President-elect Donald Trump has suggested he wants to impose 45% retaliatory tariffs on China and other trading partners if they cheat on their obligations. To find examples of cheating, he could do worse than to look at China's payment card market.

The People's Bank of China's recent directive to Chinese banks not to renew China UnionPay cards cobranded with foreign networks, such as Mastercard and Visa, forcefully reminds us that China isn't living up to the letter or spirit of its 2001 World Trade Organization commitment to completely open up its domestic payment card market by 2006.

China played the U.S. Trade Representative, as well as both the Bush and Obama administrations, for fools. The central bank's directive aims to further disadvantage foreign networks.

Bloomberg News

Payment networks and processors created and domiciled in the U.S., for the moment, rule the roost. But they only have toeholds in China, the world's second-largest electronic payments market.

By administrative decree in 2002, the PBOC established China UnionPay – which is owned by banks, the largest of which are state-controlled – as a national card-network champion. The central bank requires that payment cards processing renminbi transactions be cleared through CUP. Moreover, the PBOC establishes system rules and price controls. Both the current and previous chairmen, as well as the current vice chairman of CUP, are all PBOC alumni.

Yet it took a while for U.S. officials to speak up about China's payment card protectionism. The USTR's 2007 report on China's WTO compliance didn't even mention the payment network market. U.S. networks didn't complain because they feared retaliation and believed that playing nice could earn preferential access.

In 2010, the U.S. finally brought a WTO action against China for flouting its 2001 payment card commitment. In 2012, the U.S. substantially prevailed and China said it wouldn't appeal. Nevertheless, there still hasn't been a single domestic Visa, Mastercard, American Express, Discover or JCB transaction in China.

Trump should act early in 2017 to direct tariffs towards China's foreign payment card policy. U.S. card leaders – Visa, Mastercard, American Express and Discover – are household names. Doing so would therefore be a high-profile way to make the point with American voters and the Chinese government that he was serious about fair trade policy and about responding to countries that do not honor their obligations.

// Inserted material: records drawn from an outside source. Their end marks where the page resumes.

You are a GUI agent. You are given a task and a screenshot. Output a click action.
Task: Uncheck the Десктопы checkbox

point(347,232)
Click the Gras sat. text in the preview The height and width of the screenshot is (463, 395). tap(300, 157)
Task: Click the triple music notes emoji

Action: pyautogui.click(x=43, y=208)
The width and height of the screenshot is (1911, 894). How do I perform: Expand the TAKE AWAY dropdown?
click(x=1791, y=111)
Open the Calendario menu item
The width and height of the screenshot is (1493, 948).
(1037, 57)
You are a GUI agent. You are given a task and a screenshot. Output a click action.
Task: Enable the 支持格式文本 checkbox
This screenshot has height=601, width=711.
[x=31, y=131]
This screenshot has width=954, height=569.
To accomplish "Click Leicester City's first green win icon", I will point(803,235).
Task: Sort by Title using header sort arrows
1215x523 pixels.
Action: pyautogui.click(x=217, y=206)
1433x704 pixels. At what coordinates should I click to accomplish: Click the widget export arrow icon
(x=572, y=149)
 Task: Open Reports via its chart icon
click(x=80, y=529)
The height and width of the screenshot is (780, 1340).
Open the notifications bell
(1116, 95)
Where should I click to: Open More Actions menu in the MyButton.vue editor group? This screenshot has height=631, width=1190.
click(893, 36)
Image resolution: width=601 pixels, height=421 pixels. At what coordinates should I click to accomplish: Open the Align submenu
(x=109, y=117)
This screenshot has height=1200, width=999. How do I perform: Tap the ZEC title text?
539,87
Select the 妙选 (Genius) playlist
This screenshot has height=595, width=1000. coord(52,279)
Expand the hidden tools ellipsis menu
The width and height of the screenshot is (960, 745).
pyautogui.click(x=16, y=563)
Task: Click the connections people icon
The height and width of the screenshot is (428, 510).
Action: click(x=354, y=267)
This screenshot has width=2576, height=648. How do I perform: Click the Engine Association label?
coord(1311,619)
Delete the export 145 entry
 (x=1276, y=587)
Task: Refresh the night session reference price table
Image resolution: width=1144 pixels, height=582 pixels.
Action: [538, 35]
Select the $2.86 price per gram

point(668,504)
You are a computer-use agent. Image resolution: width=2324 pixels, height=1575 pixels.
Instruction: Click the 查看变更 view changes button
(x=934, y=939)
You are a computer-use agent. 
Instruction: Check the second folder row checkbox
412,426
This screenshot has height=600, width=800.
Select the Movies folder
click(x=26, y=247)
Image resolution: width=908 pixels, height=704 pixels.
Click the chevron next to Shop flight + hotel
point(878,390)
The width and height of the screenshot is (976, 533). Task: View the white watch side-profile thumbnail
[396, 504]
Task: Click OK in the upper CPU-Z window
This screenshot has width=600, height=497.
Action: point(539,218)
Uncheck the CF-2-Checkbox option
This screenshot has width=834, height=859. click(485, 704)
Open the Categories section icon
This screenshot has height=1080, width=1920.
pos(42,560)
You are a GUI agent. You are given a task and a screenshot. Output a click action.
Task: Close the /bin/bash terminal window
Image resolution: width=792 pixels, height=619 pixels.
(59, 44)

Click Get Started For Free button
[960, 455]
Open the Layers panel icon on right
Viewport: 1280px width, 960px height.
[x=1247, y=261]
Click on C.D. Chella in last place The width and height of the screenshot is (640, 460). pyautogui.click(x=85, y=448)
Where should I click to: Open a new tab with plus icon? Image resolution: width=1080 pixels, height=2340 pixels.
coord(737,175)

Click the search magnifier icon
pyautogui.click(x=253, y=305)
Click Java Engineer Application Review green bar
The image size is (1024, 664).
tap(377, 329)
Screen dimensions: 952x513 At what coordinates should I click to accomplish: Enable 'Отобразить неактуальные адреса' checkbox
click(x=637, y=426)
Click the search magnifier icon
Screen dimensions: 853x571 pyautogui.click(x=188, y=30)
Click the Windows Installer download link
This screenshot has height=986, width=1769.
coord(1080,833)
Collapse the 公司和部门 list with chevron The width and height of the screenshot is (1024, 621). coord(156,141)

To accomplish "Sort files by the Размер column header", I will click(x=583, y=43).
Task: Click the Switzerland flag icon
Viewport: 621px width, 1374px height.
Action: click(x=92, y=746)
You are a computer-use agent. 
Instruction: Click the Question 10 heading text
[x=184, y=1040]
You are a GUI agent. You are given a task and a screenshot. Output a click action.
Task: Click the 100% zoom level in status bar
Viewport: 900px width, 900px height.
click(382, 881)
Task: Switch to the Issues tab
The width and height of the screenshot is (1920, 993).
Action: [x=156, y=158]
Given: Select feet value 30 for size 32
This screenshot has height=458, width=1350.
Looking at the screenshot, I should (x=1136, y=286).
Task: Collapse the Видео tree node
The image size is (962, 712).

The payment network industry is also the perfect sector in which to retaliate. Unlike other industries where disputes with China are over industries' cost bases or the appropriate exchange rate, which are almost always subject to debate, China's exclusion of U.S. payment networks for the last decade and a half is black and white.

In stark contrast to American networks trying to compete in China, CUP and Chinese e-commerce and mobile commerce titans Alipay and Tenpay have unfettered access to the U.S. market. CUP and Alipay are building U.S. acceptance. No Washington regulator has instructed banks not to issue CUP cards.

Just as open and fierce payment network competition benefits American consumers, merchants and banks, it would be good for Chinese consumers, merchants and banks, albeit not CUP.

In November 2014 the PBOC established a standards hurdle for foreign networks, mandating "PBOC 3.0" – a security protocol performing the same function EMV does in the rest of the world.

In April 2015, China announced it would establish a licensing regime for foreign payment networks to compete for domestic transactions. Wall Street hailed Mastercard's and Visa's revenue opportunity. Finally, in June of this year, the China Banking Regulation Commission announced network licensing rules. With a straight face, the central bank declared, "In the future, there will be … many bankcard brands competing on a level playing field." But the "future" was due more than a decade ago. Neither Mastercard nor Visa has yet applied for a license.

The Chinese government is still stonewalling. The longer Trump lets that continue, the harder it will be for American networks to win business in China.

If and when foreign networks obtain genuine access to China's domestic payments market, huge competitive challenges will remain. It's not 2001 when US networks might well have conquered the market. But without access, foreign networks have no chance in China. Even with unfettered access it will be a long, hard slog for them to match CUP acceptance in China and persuade banks to issue and promote their products for domestic use.

China has flagrantly ignored its payments trade obligations. If the Trump administration wants to compel fairer trade policies, the electronic payments market would be a good place to start.